Gluten Free Pumpkin Biscotti

I don't know what it is about Biscotti that draws me to it.  I guess I just like the idea of having something to dunk in my hot drinks.  I knew in this season I had to create a pumpkin version of this crunchy cookie...and I did! The pumpkin in these Gluten Free Pumpkin Biscottis moistens it a bit so it's not quite as crunchy as the non pumpkin version.  Of course, I like to dip mine in some chocolate, but if that's not your thing, they are just as good without it.   It's really nice with a cup of Pumpkin Chai Tea or pumpkin coffee.
Gluten Free Pumpkin Biscotti

I  guess one of the things I also like about biscotti is that it's not too hard to make, but the recipe makes a lot so I can gift them.  I put a few Gluten Free Pumpkin Biscotti in a cellophane treat bag, tied a nice bow around it and gave it to my neighbor as a gift (if you put that bag in a nice mug with a bag of pumpkin coffee, that would sure make a nice Christmas gift, now wouldn't it?).

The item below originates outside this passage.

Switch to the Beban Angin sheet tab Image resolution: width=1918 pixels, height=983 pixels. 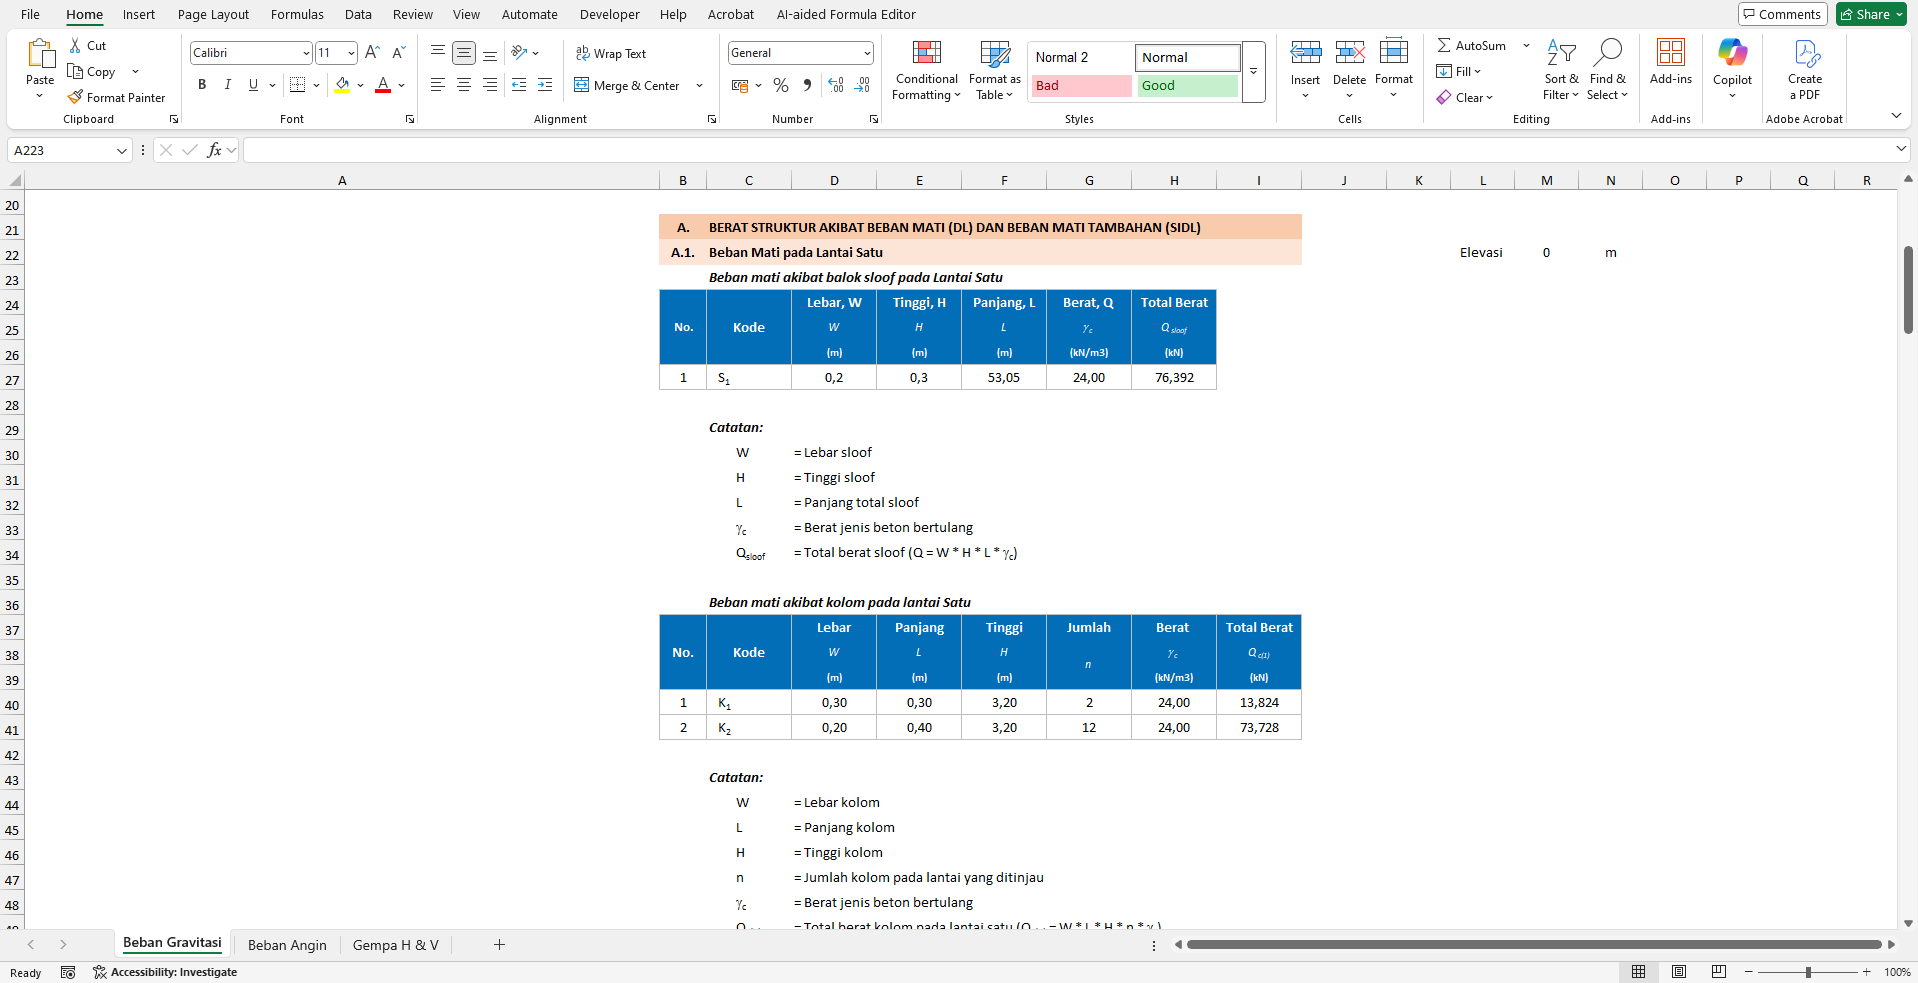click(x=287, y=945)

Whether you gift it or keep it all to yourself, I think you'll like these crunchy little guys.  Now get to baking!

GLUTEN FREE PUMPKIN BISCOTTI
Recipe from:  Goodies Gone Gluten Free
click here for Printable Recipe

1 cup almond meal
1 1/2 cups all purpose gluten free flour (I used the homemade gluten free flour on the blog)
2 cups tapioca flour
1/2 tsp. xanthan gum
1 tsp baking powder
1/8 tsp. salt
1/2 cup sugar
1/4 cup brown sugar
1 tsp. pumpkin pie spice
1/2 cup pecans
1/2 cup pumpkin puree
1 tsp. vanilla extract
1/4 cup butter, softened or melted

Chocolate Topping:

1 cup of semi-sweet chocolate chips
1 Tbsp. vegetable shortening

Preheat oven to 350 degrees F. and place a piece of parchment paper on a baking sheet.  In a medium size bowl, or stand mixer, cream butter, sugars and vanilla extract.  Add pumpkin, eggs and egg white, one at a time and mix well.  Mix together dry ingredients and beat into the wet mixture.  The dough will be very thick and dry.  Stir or mix in pecans. 

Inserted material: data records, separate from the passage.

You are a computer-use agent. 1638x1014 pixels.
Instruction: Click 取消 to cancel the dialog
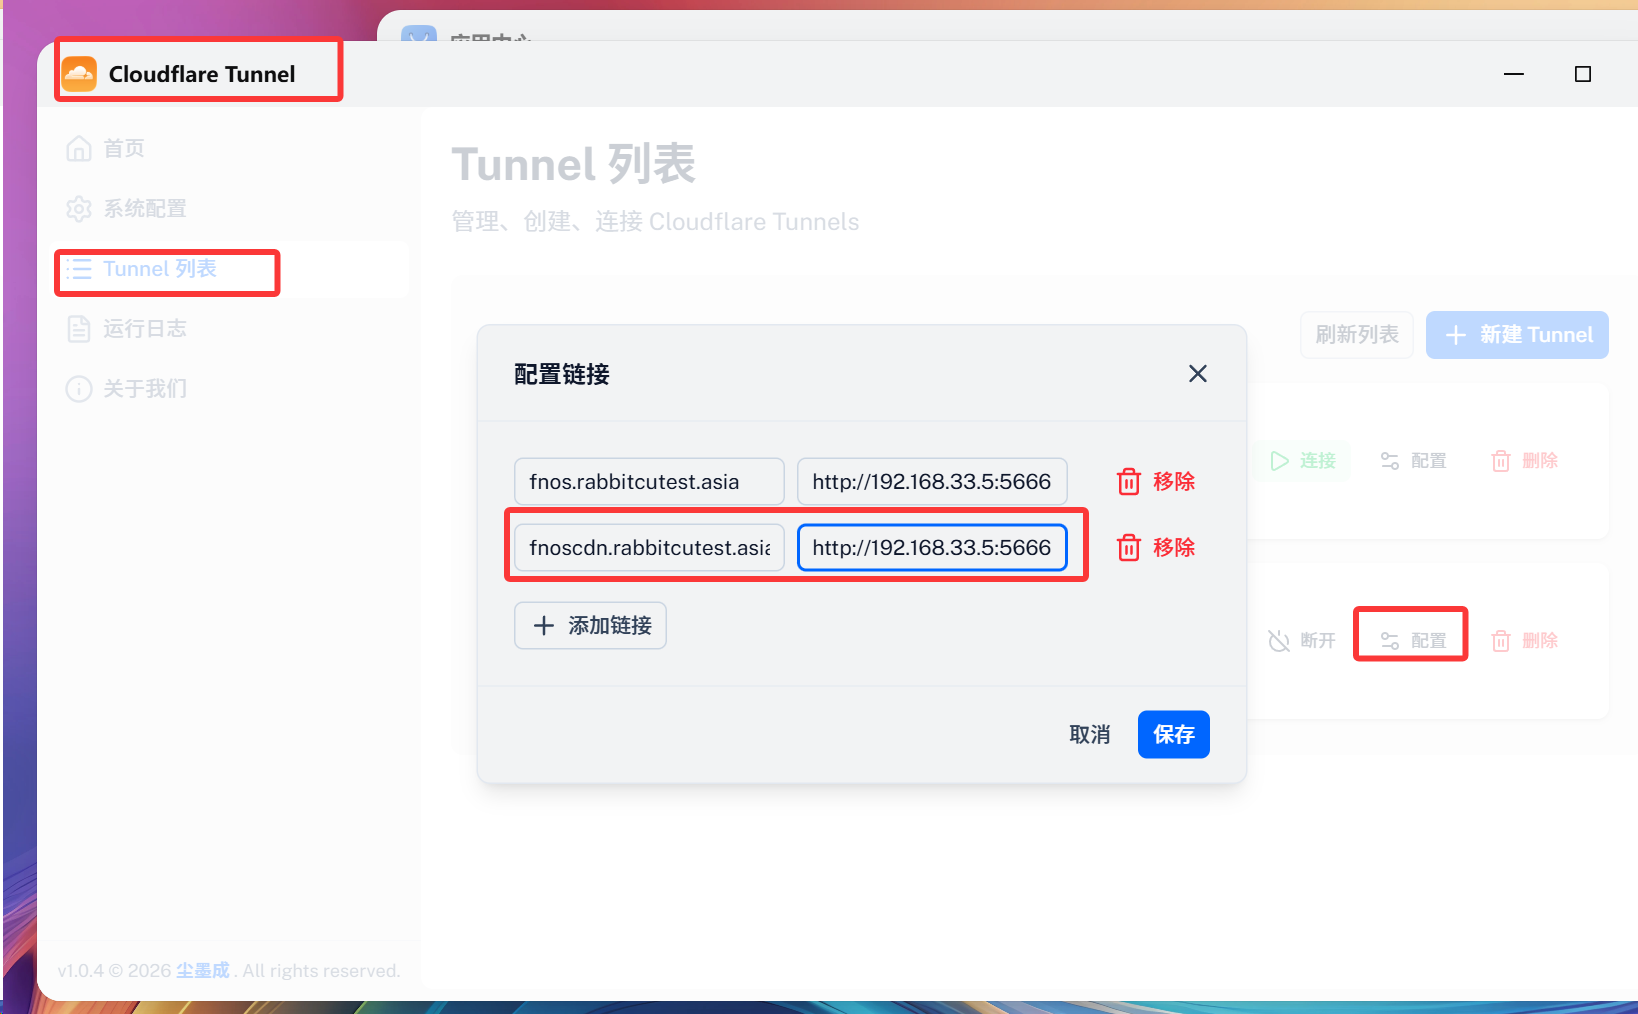point(1089,735)
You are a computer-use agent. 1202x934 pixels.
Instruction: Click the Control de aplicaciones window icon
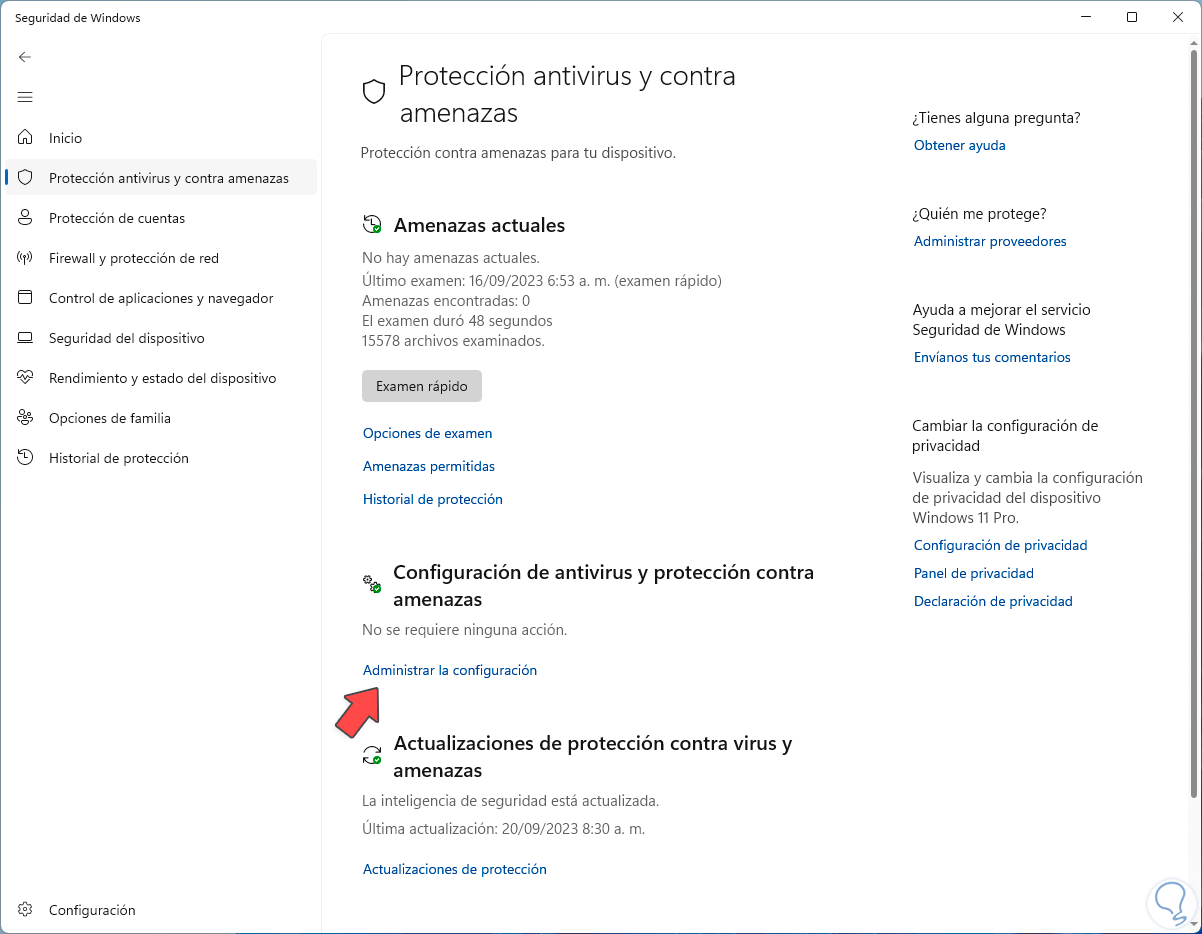point(26,298)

Divide dough into two equal parts and on a gluten free floured surface, mold and pat dough into two logs, about 12 inches long and 3 inches wide.

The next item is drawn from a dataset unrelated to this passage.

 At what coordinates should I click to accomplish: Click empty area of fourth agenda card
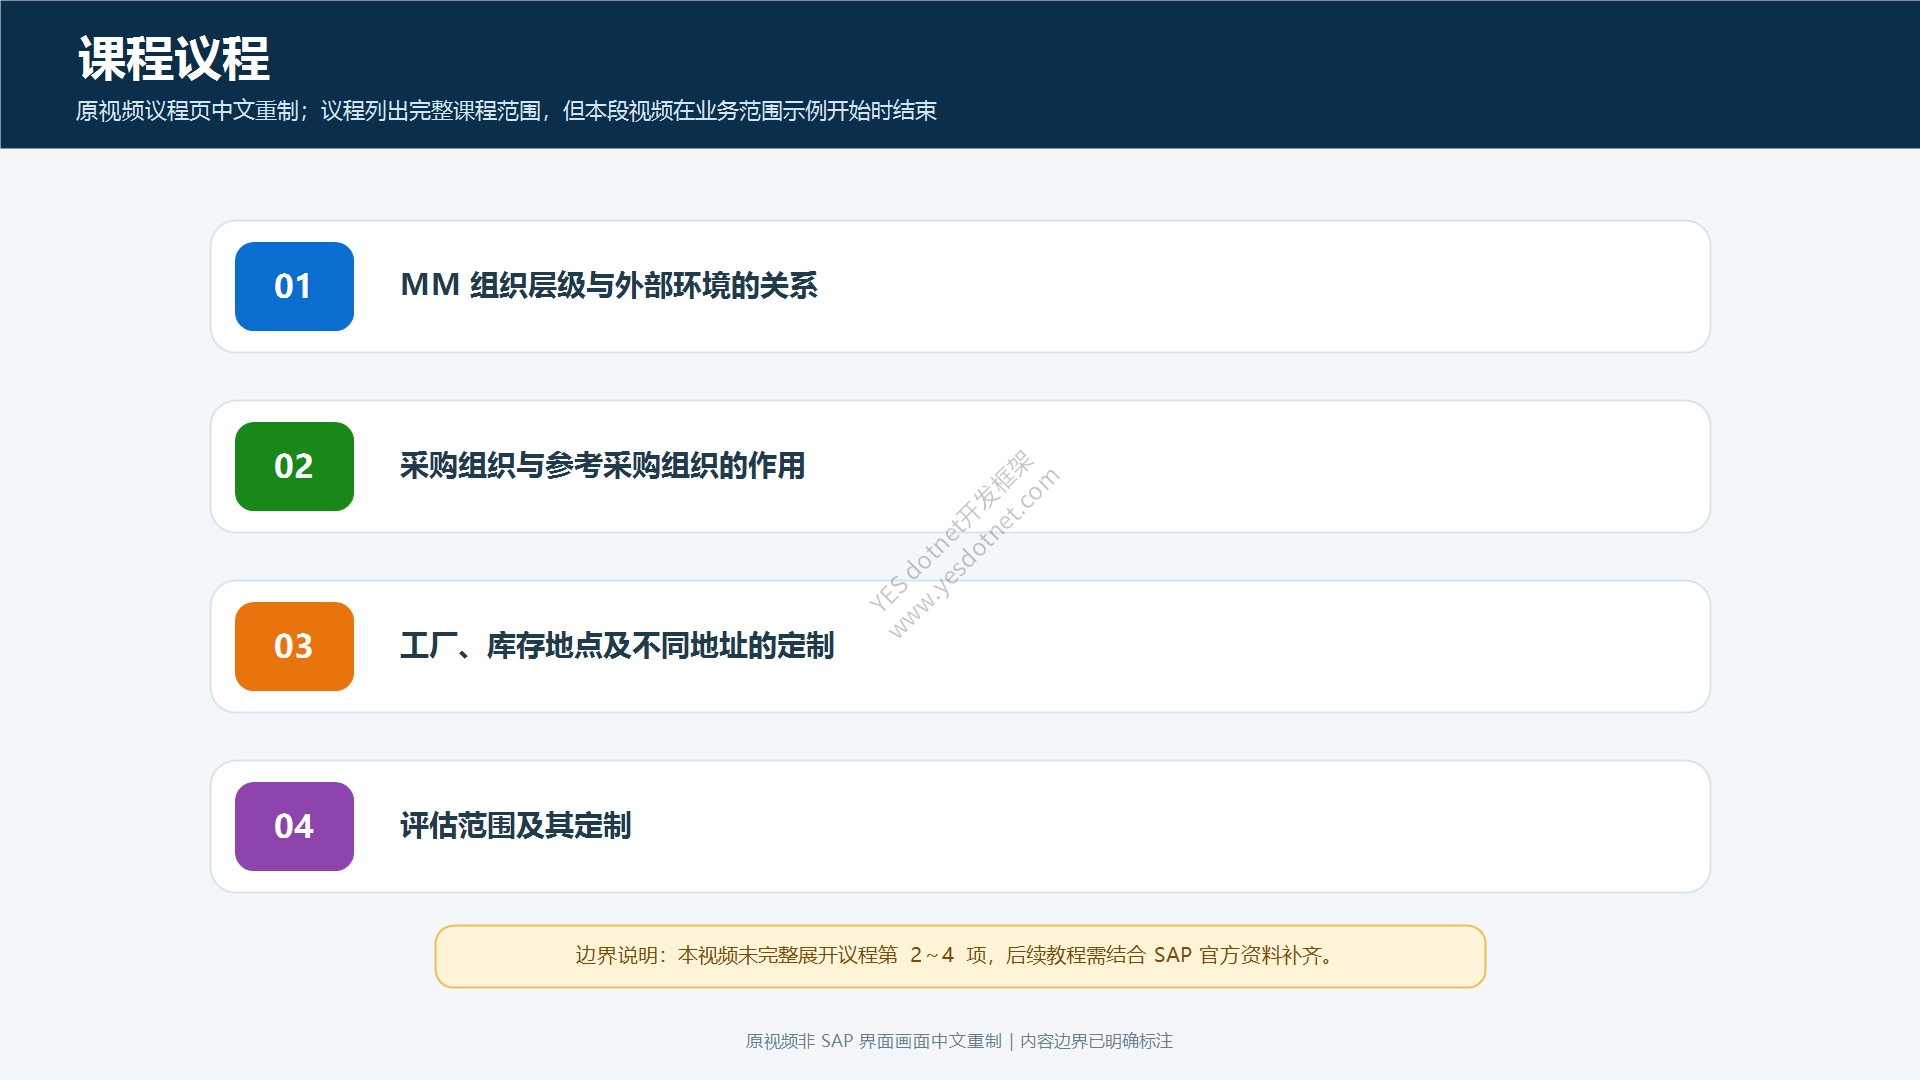point(1200,826)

Brush logs with an egg white and bake logs at 350 degrees F. for 20-25 minutes.  They should be light brown and starting to crack on top when done.  Cool for 10 minutes and cut loaves at a slant approximately 1 inch wide.  Lower oven to 225 degrees F. and place biscotti slices face down on cookie sheet back in oven.  Turn over each slice after 10 minutes of cooking and continue to cook. 

For the topping, melt chocolate chips and shortening in microwave at 30 second intervals, stirring in between each.  Once biscotti is cooled dip the tops in melted chocolate and if so desired, sprinkle with nuts.  Refrigerate biscotti to set the chocolate.